Collected data:
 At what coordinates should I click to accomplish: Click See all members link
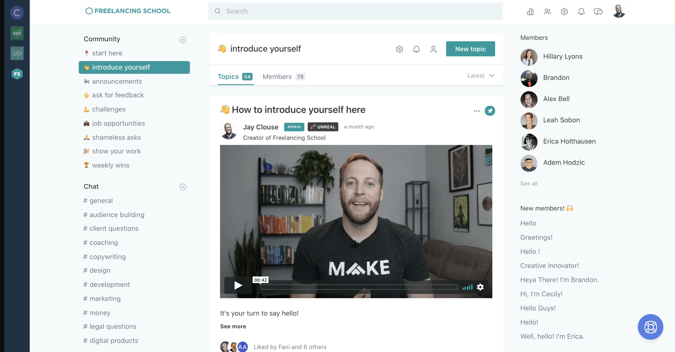(x=529, y=184)
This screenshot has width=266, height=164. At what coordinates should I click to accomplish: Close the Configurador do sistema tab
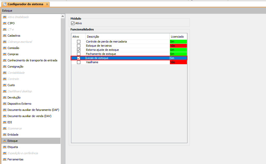tap(47, 4)
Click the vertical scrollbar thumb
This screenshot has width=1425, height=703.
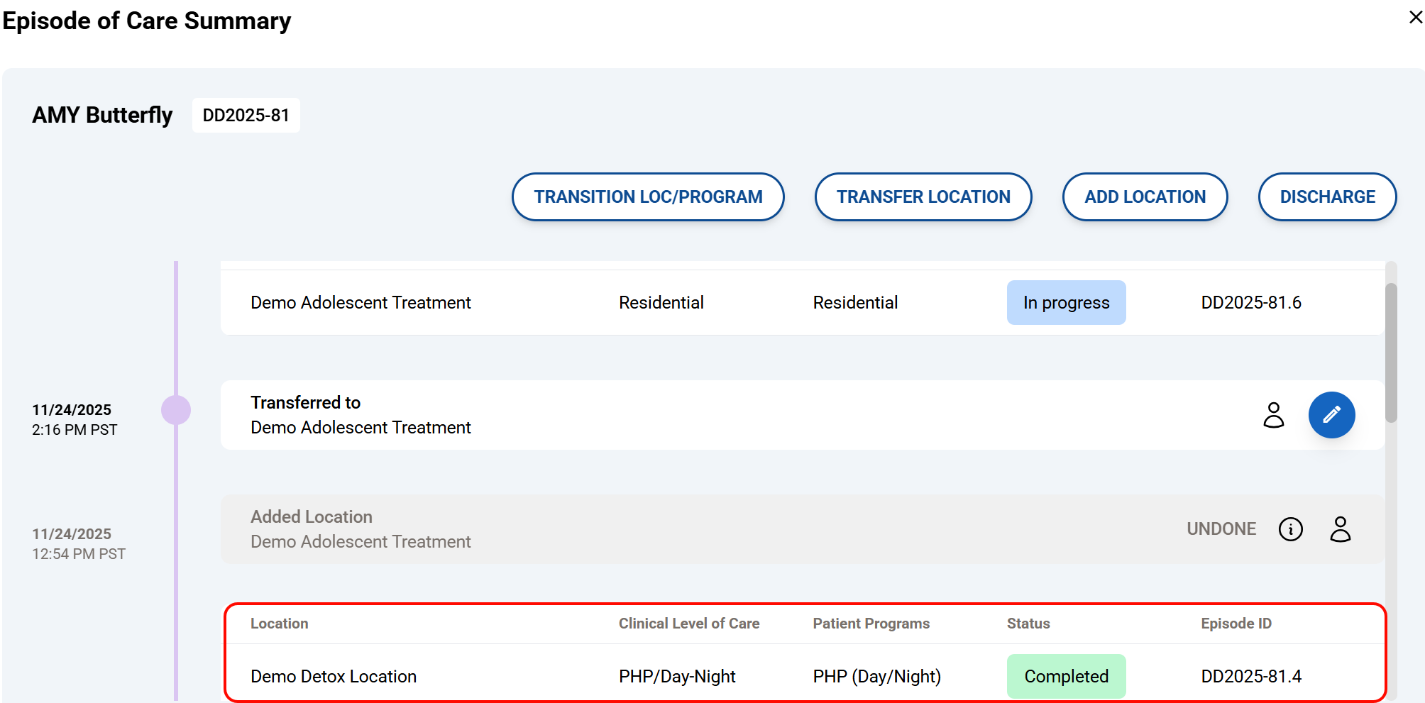tap(1391, 353)
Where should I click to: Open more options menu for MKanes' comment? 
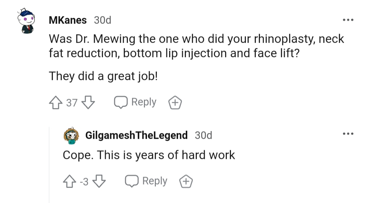click(348, 20)
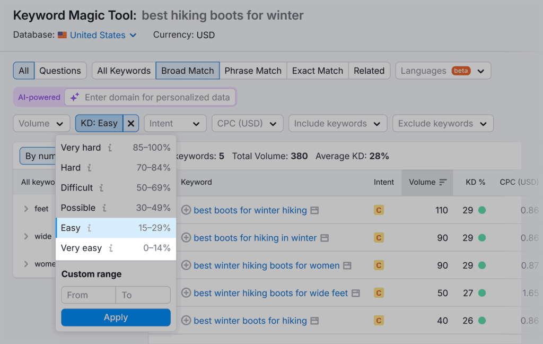The image size is (543, 344).
Task: Select the Hard 70–84% difficulty option
Action: [116, 168]
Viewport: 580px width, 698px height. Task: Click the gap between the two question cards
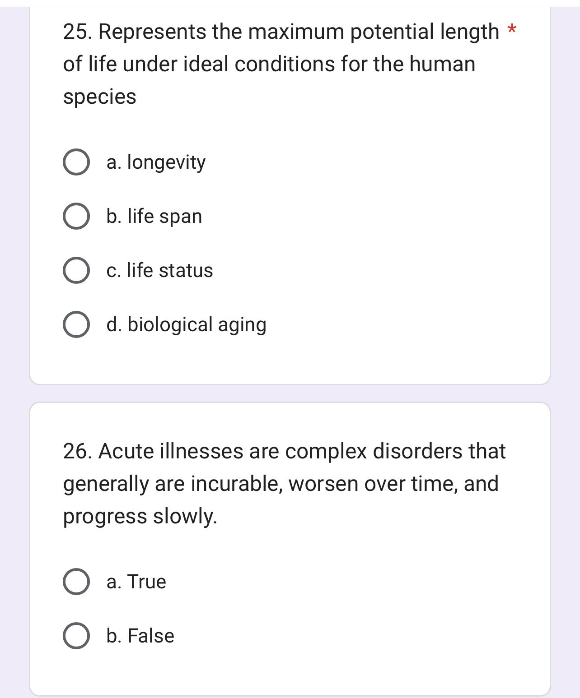[289, 392]
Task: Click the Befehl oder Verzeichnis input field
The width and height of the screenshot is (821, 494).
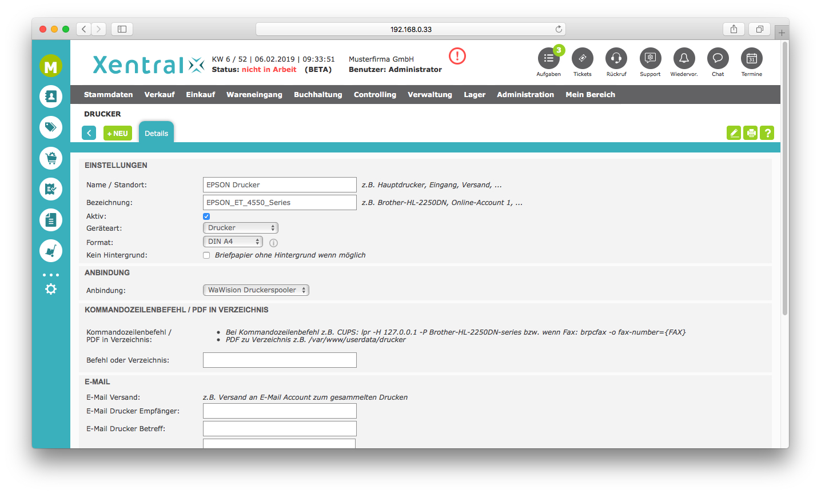Action: (280, 360)
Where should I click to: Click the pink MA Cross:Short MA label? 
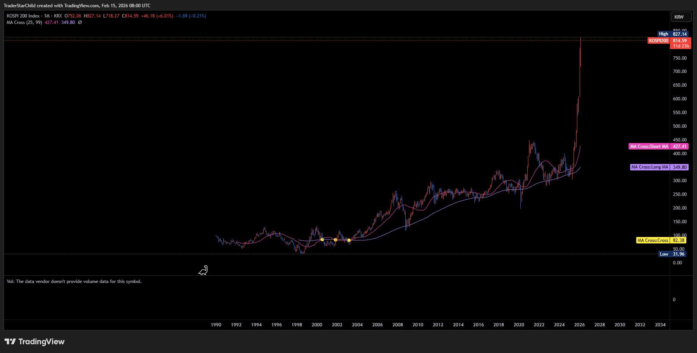(649, 146)
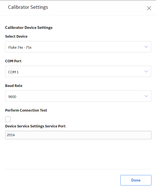Click the Select Device field label

16,36
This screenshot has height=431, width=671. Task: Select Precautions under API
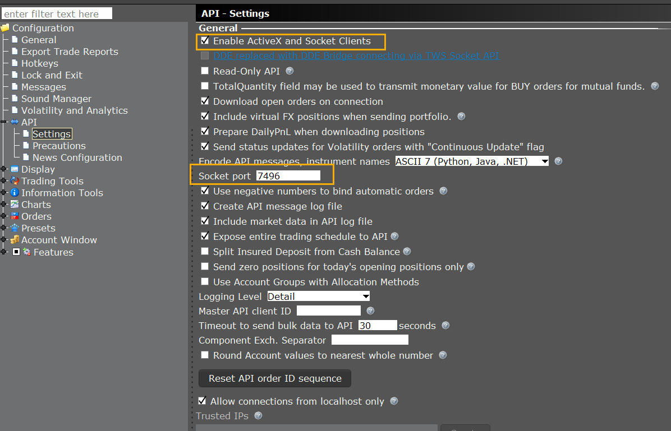(x=59, y=146)
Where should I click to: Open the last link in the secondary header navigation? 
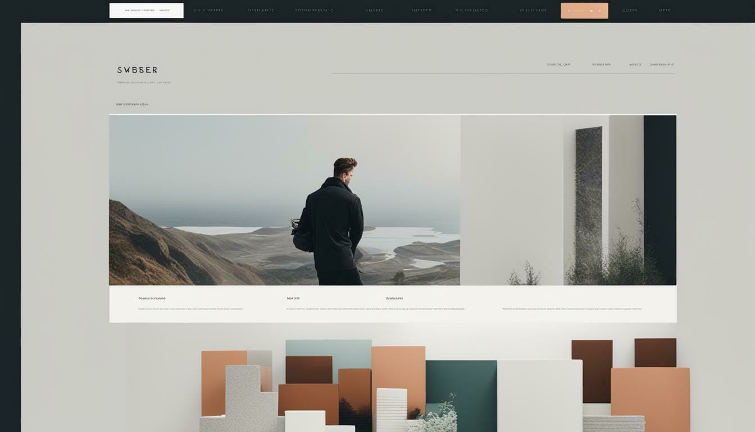662,65
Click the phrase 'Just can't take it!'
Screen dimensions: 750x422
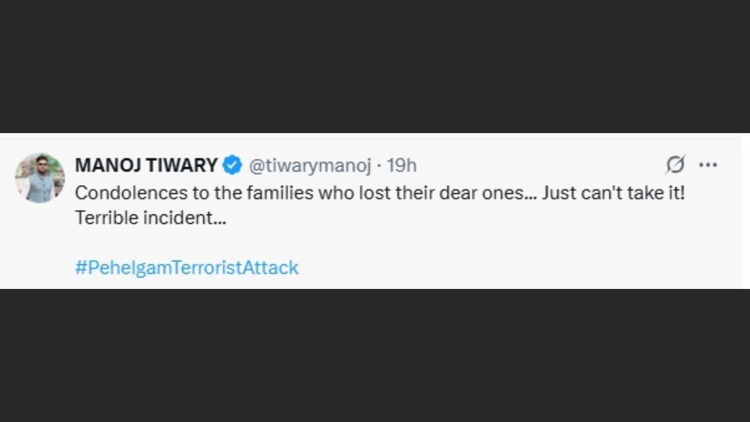coord(613,193)

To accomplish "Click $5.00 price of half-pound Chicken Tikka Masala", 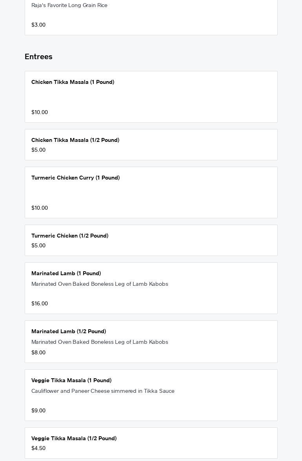I will coord(38,150).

■ **Task description**
From the line containing "This screenshot has height=431, width=671." through the line containing "Click the phrase 'Just can't take it!'", copy every line above exactly, without pictures.

■ **Task response**
This screenshot has height=431, width=671. Task: Select Precautions under API
(x=59, y=146)
Where should I click to: Open the last link in the secondary header navigation? 
662,65
Click the phrase 'Just can't take it!'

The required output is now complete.